In the battle between effectiveness and efficiency, the role of creativity and how it can power profitable marketing is being lost.

scales balanceRecently, I was asked to deliver a presentation on marketing effectiveness to an audience of seasoned B2B marketers. Recovering after a shaky start that saw me question my role in explaining where they were going wrong – me not being a practitioner and all – I delivered my, admittedly melodramatic, provocation: the battle between effectiveness and efficiency will define marketing’s very future.

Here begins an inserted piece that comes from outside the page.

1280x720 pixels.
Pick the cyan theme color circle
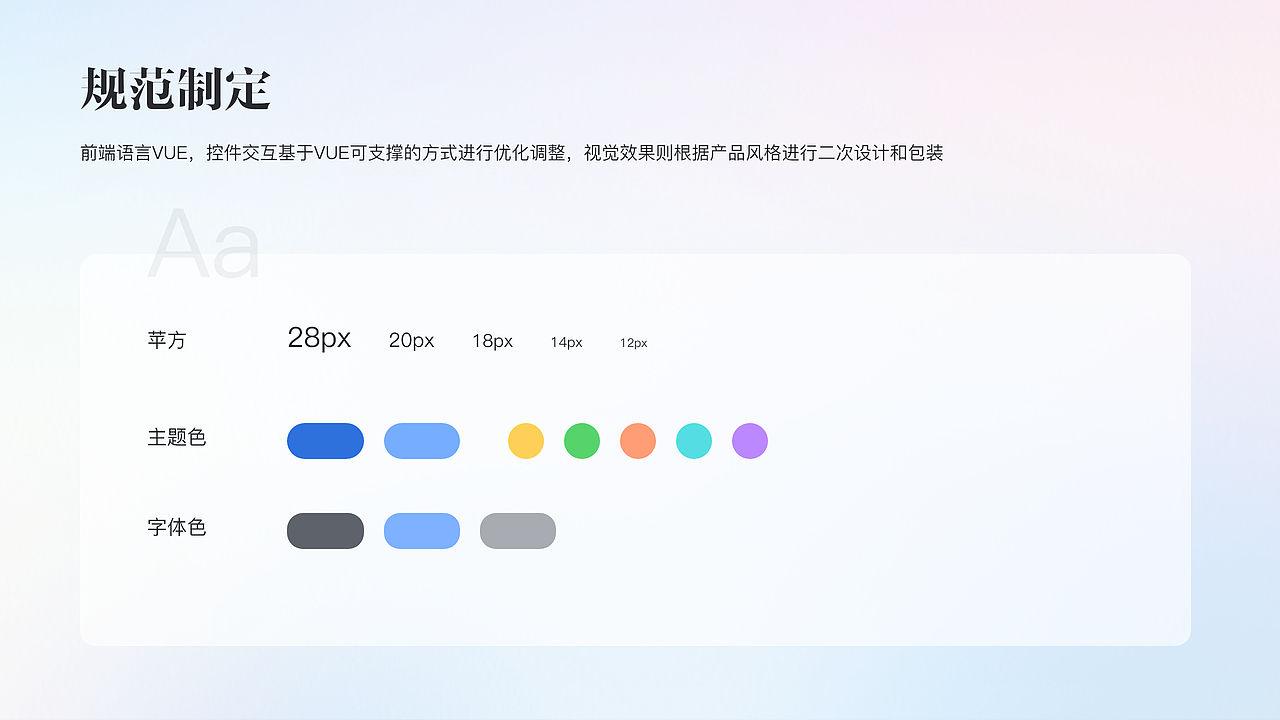(x=693, y=440)
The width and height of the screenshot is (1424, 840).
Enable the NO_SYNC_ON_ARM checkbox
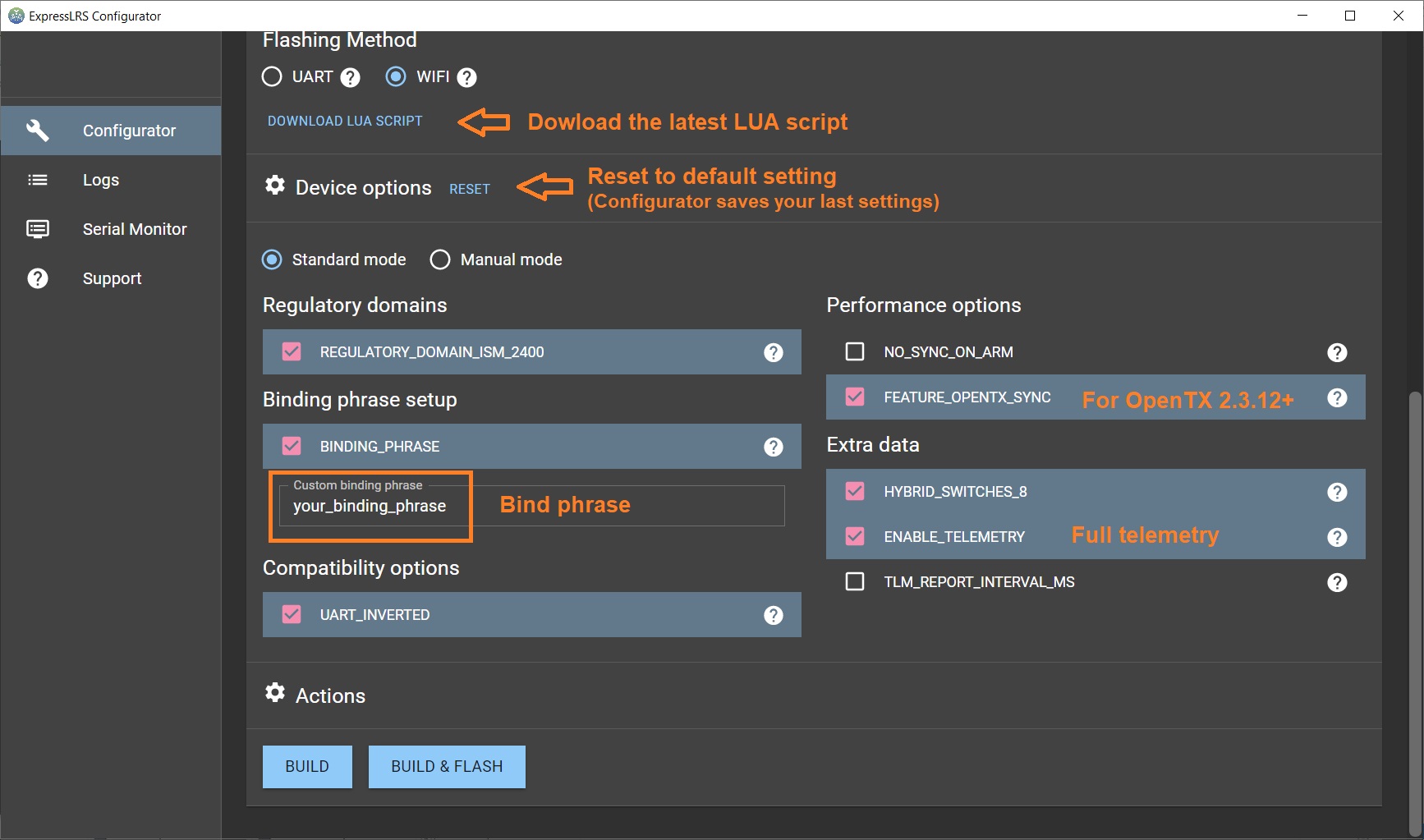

It has absolutely defined my 10 years at Marketing Week, I explained. The convulsions that followed the financial crash prompted the C-suite to question the worth of marketing and marketers. Instead of rising to the challenge of demands for greater accountability by demonstrating how marketing can drive meaningful growth, marketers retreated into a world of ever more meaningless measurement that showed that you could do more with less, without ever defining what ‘more’ meant.

Many have fled to a data-driven digital dead-end, afraid to take risks unless the master spreadsheet says it’s OK, I concluded.

Told you it was melodramatic. As much as it erred towards hyperbole, it did speak to a core truth – efficiency is trumping effectiveness. In large part, this is down to how success is measured. When reckoning the impact of activity, it is media that marketers increasingly look to.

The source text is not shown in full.